The growth and development of the United States Navy is often approached through the personalities or through the combat actions of the fleet but rarely had anyone delved into the intricacies and details of the ships themselves. This approach has become considerably more common today but it all began with, and nearly all of today?s efforts and knowledge base can be directly attributed, to Howard I. Chapelle.
In A History of the American Sailing Navy the reader is treated from the outset like the expert he is about to become. The information is detailed and complete and is filled with a copious amount of pictures and plans (Chapelle's own line drawings of Ships of the Line, Frigates, Sloops of War, Brigs, Schooners and Gunboats) which serve to make the history of these long gone warships as immediate and as real as anything you will encounter in your modern world. This is a living history and a tribute to the designers, builders and ships which stood in the gap and protected America's interests on distant stations around the globe during the formative years of the Revolution, Early Republic and Anti-Bellum Years.

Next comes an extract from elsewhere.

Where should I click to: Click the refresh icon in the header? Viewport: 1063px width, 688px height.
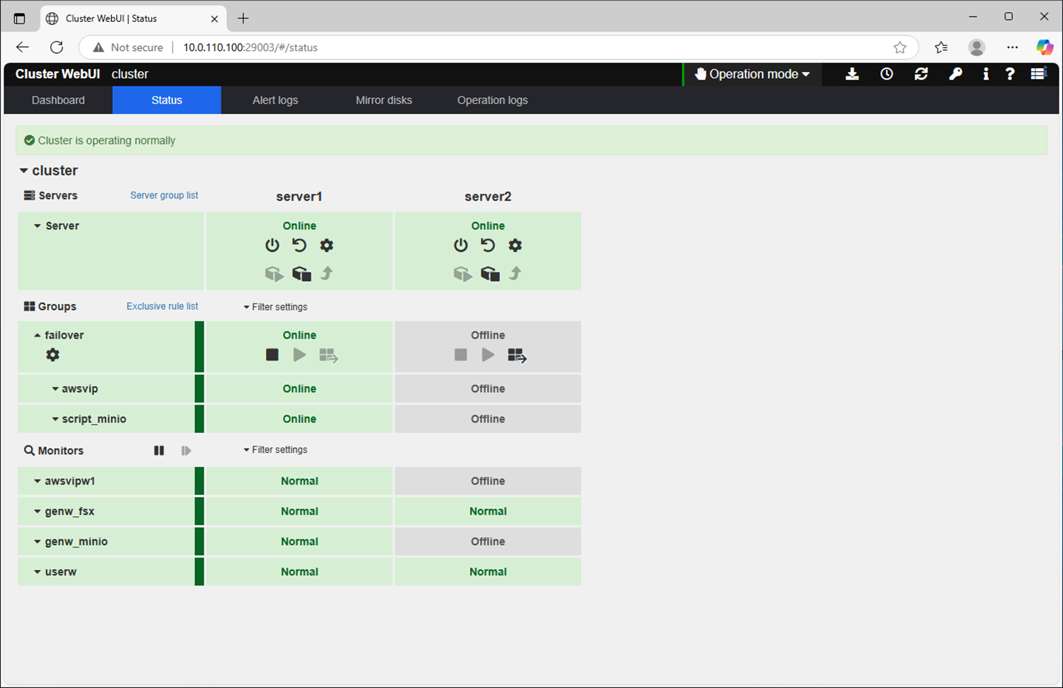coord(921,74)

If you are interested in American Naval History or history in a general sense, you will come to cherish this book in the same manor as a family bible or a photo album of your children's baby pictures. It is quite simply the best book on the subject that has been (or likely ever will be) written. My apologies to the wonderful and brilliant author Donald L. Canney who, in his book Sailing Warships of the U.S. Navy, tried in vain to better The History of the American Sailing Navy but failed.. Since you can not fix that which is not broken and you can't make something that is perfect better...Mr. Canney's efforts fell short! A+ for Chapelle. B+ for Canney (who is usually an A or A+ level author). This said I own and appreciate both of these aforementioned books.